[Task instructions]: Repeat the records exactly, minus the pictures.

Pixel coordinate grounding data

-----

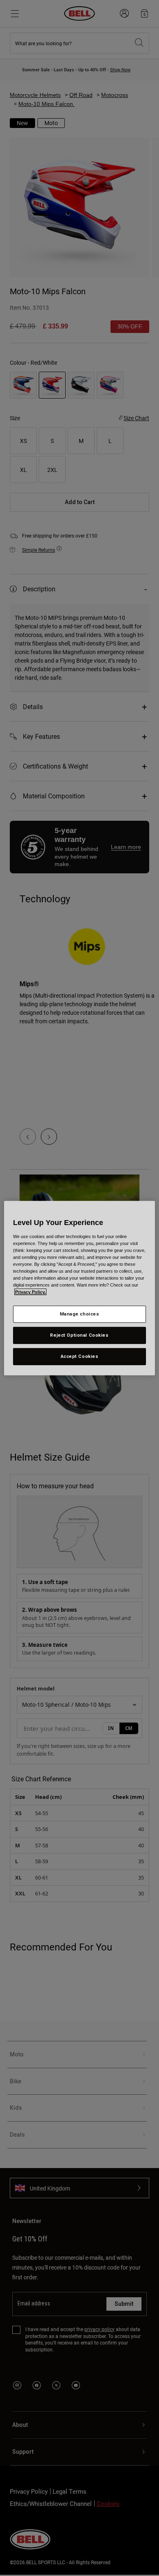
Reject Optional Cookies (79, 1335)
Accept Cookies (80, 1356)
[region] (79, 1288)
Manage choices (79, 1314)
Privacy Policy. (30, 1291)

-----

[The completed task]:
Reject Optional Cookies (79, 1335)
Accept Cookies (80, 1356)
[region] (79, 1288)
Manage choices (79, 1314)
Privacy Policy. (30, 1291)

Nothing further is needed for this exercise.